In de Zwitserse Alpen had de Rus Aleksandr Vlasov (Bora-hansgrohe), outsider voor het klassement in de Tour, de eindzege voor het grijpen. Een positieve test voorkwam dat. Jumbo-Visma verliet Zwitserland, na vier besmettingen, ook voor het einde. De etappekoers werd een afvalrace, waarbij de helft van het peloton de finish niet haalde.

Om een leegloop en daarmee devaluatie van deze Tour de France te voorkomen, voerde de internationale wielerorganisatie UCI dinsdag een versoepeling in het coronaprotocol door. Teams met twee positieve tests worden niet direct uit koers gezet.

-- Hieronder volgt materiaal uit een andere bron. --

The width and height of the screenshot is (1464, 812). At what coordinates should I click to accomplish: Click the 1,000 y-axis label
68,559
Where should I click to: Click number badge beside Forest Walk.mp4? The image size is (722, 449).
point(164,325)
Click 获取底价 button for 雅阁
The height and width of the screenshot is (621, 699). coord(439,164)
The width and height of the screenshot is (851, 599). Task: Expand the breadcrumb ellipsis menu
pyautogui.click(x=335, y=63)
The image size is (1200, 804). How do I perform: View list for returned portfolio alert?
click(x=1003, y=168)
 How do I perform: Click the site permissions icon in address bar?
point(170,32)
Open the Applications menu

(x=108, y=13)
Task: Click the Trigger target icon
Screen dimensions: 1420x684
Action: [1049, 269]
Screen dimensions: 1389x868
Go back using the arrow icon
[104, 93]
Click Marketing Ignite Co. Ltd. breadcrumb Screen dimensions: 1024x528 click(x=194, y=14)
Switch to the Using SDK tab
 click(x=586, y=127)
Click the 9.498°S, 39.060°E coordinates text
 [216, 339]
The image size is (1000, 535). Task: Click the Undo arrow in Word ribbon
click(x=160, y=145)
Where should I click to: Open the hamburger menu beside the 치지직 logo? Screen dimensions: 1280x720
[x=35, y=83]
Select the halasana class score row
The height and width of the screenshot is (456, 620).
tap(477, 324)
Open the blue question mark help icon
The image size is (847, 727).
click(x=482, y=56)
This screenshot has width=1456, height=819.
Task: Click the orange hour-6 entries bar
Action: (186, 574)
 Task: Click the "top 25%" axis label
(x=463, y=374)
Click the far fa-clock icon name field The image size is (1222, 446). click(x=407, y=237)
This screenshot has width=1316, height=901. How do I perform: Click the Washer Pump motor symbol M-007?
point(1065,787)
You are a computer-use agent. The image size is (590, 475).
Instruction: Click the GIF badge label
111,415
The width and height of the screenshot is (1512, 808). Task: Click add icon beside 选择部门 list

Maar de UCI scherpte de regels ook aan. Zo keerde de verplichte negatieve testuitslag twee dagen voor de start van de koers terug, waardoor een handvol renners alsnog niet mocht deelnemen. Medewerkers en officials moeten op rustdagen een negatieve coronatest overleggen. „Helaas noodzakelijk”, zei UCI-baas David Lappartient. „We moeten de gezondheid van iedereen rond de Tour blijven beschermen.”

„We weten dat het kan gebeuren”, zei Jumbo-Visma-coach Grischa Niermann woensdag. Een paar uur eerder had teammanager Merijn Zeeman laten weten dat hij positief testte. Stressverhogend voor de renners, want wie had hij nog gezien? „We volgen nog steeds zoveel mogelijk de oude protocollen”, zei Niermann. „Zo min mogelijk contact met fans en media. Meer kunnen we niet doen.”

Het doel blijft hetzelfde

Wie in die extra onzekerheid de ogen op de koers kan houden, heeft een voorsprong, zeggen ploegleiders. Voor UAE Team Emirates is het doel duidelijk: kopman Tadej Pogacar aan zijn derde Tourzege op rij helpen. Iets dat in de lange historie alleen Chris Froome, Miguel Indurain, Eddy Merckx, Jacques Anquetil en Louison Bobet lukte. En Lance Armstrong, maar zijn prestaties zijn gewist vanwege dopinggebruik.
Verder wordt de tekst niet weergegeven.